Subject to the outcome of the strategic alternatives process, the Company intends to continue to focus on converting its asset base so that more than 50% of its production is from oil and NGL.

Brian H. Dau

President & Chief Executive Officer

March 18, 2013

Management’s Discussion and Analysis

FOR THE YEARS ENDED DECEMBER 31, 2012 AND 2011

The following management’s discussion and analysis is dated March 15, 2013 and should be read in conjunction with the audited consolidated financial statements of Anderson Energy Ltd. (“Anderson” or the “Company”) for the years ended December 31, 2012 and 2011. The consolidated financial statements have been prepared in accordance with International Financial Reporting Standards (“IFRS”) as issued by the International Accounting Standards Board (“IASB”) and interpretations of the International Financial Reporting Interpretations Committee (“IFRIC”).

Included in the discussion and analysis are references to terms commonly used in the oil and gas industry such as funds from operations, finding, development and acquisition (“FD&A”) costs, operating netback and barrels of oil equivalent (“BOE”). Funds from operations as used in this report represent cash from operating activities before changes in non-cash working capital and decommissioning expenditures. See “Review of Financial Results – Funds from Operations” for details of this calculation. Funds from operations represent both an indicator of the Company’s performance and a funding source for on-going operations. FD&A costs measure the cost of reserves additions and are an indicator of the efficiency of capital expended in the period. Operating netback is calculated as oil and gas sales plus realized gains/losses on derivative contracts less royalties, operating expenses and transportation expenses and is a measure of the profitability of operations before administrative, financing, depletion and depreciation expenses, and gains or losses on sale of property, plant and equipment. Production volumes and reserves are commonly expressed on a BOE basis whereby natural gas volumes are converted at the ratio of six thousand cubic feet to one barrel of oil.
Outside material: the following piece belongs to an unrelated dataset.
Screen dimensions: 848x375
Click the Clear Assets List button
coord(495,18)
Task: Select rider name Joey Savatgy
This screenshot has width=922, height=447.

Although the intention is to sum oil and natural gas measurement units into one basis for improved analysis of results and comparisons with other industry participants, BOEs may be misleading, particularly if used in isolation. A BOE conversion ratio of 6 Mcf: 1 bbl is based on an energy equivalency conversion method primarily applicable at the burner tip and does not represent a value equivalency at the wellhead. In recent years, the value ratio based on the price of crude oil as compared to natural gas has been significantly higher than the energy equivalency of 6:1 and utilizing a conversion of natural gas volumes on a 6:1 basis may be misleading as an indication of value. These terms are not defined by International Financial Reporting Standards (“IFRS”) and therefore are referred to as additional GAAP measures.

All references to dollar values are to Canadian dollars unless otherwise stated. Production volumes are measured upon sale unless otherwise noted. Definitions of the abbreviations used in this discussion and analysis are located on the last page of this document.

REVIEW OF FINANCIAL RESULTS

Overview. Anderson focused on improving its overall financial position during 2012. Proceeds from the disposition of properties have been used to pay down bank loans and fund a modest level of capital spending. However, the dispositions have contributed to lower production volumes and related cash flows from operations. The natural declines of oil and gas production, shut-ins of uneconomic gas production, lower capital spending during 2012 and comparatively lower commodity prices have also impacted operating and financial results for the year ended December 31, 2012 compared to 2011.

Bank loans plus cash working capital deficiency (excludes unrealized gain or loss on derivative contracts) decreased to $64.5 million at December 31, 2012 from $132.7 million at December 31, 2011. Funds from operations of $29.6 million for 2012 were 46% lower than 2011 as a result of the substantial drop in natural gas prices (39% decrease), declines in NGL prices (18% decrease), oil prices (11% decrease) and overall lower production volumes (21% decrease). Funds from operations for the fourth quarter of 2012 were $5.7 million, consistent with the third quarter of 2012, but were $11.3 million lower than the fourth quarter of 2011 primarily due to reduced production volumes (43% decrease).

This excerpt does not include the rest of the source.